DATASET RECORDS:
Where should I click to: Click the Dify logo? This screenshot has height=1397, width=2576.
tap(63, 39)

...

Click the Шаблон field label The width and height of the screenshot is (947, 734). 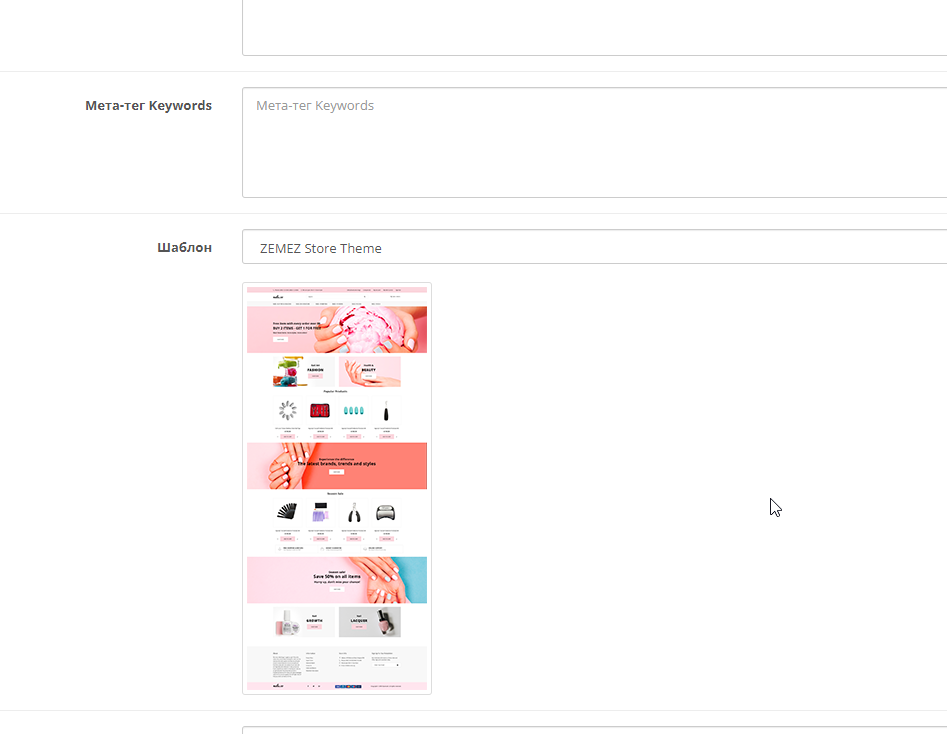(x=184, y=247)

--

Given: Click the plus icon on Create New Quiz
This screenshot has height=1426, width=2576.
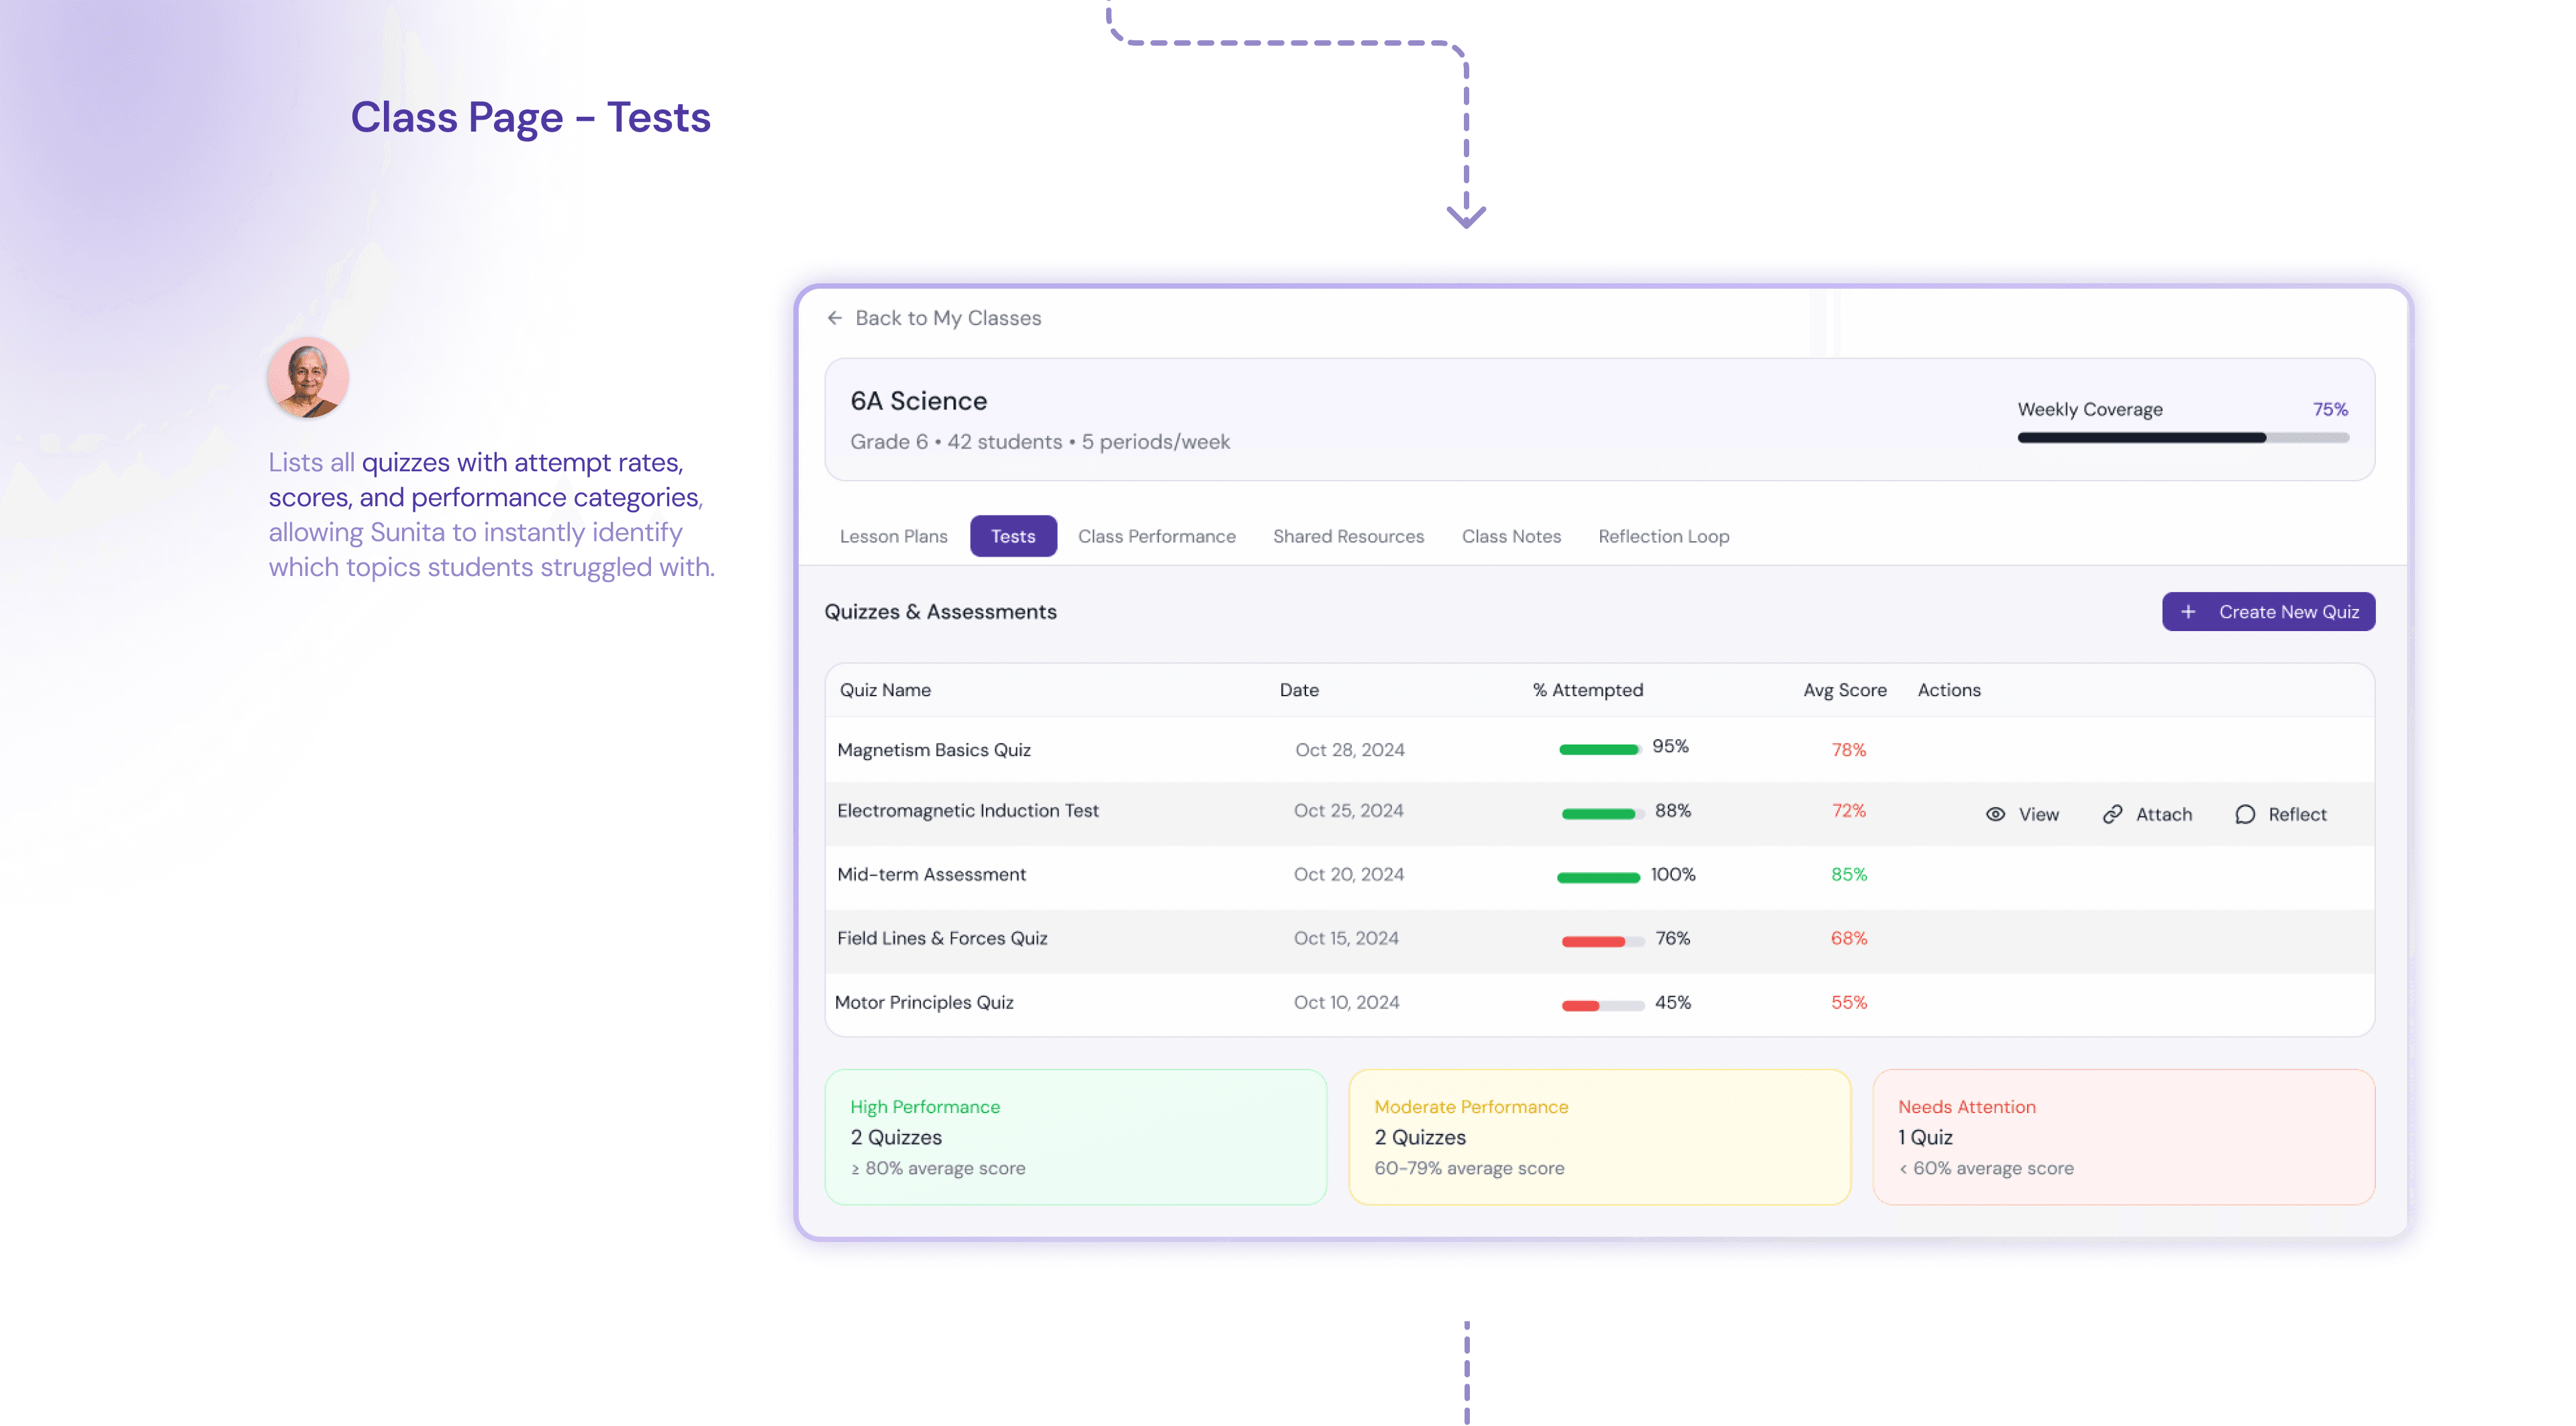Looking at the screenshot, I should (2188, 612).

EXERCISE OBJECTIVE:
Determine how many lines in the entries above contain the string "This". Case counts. Reply with the number alone.

TASK RESPONSE:
2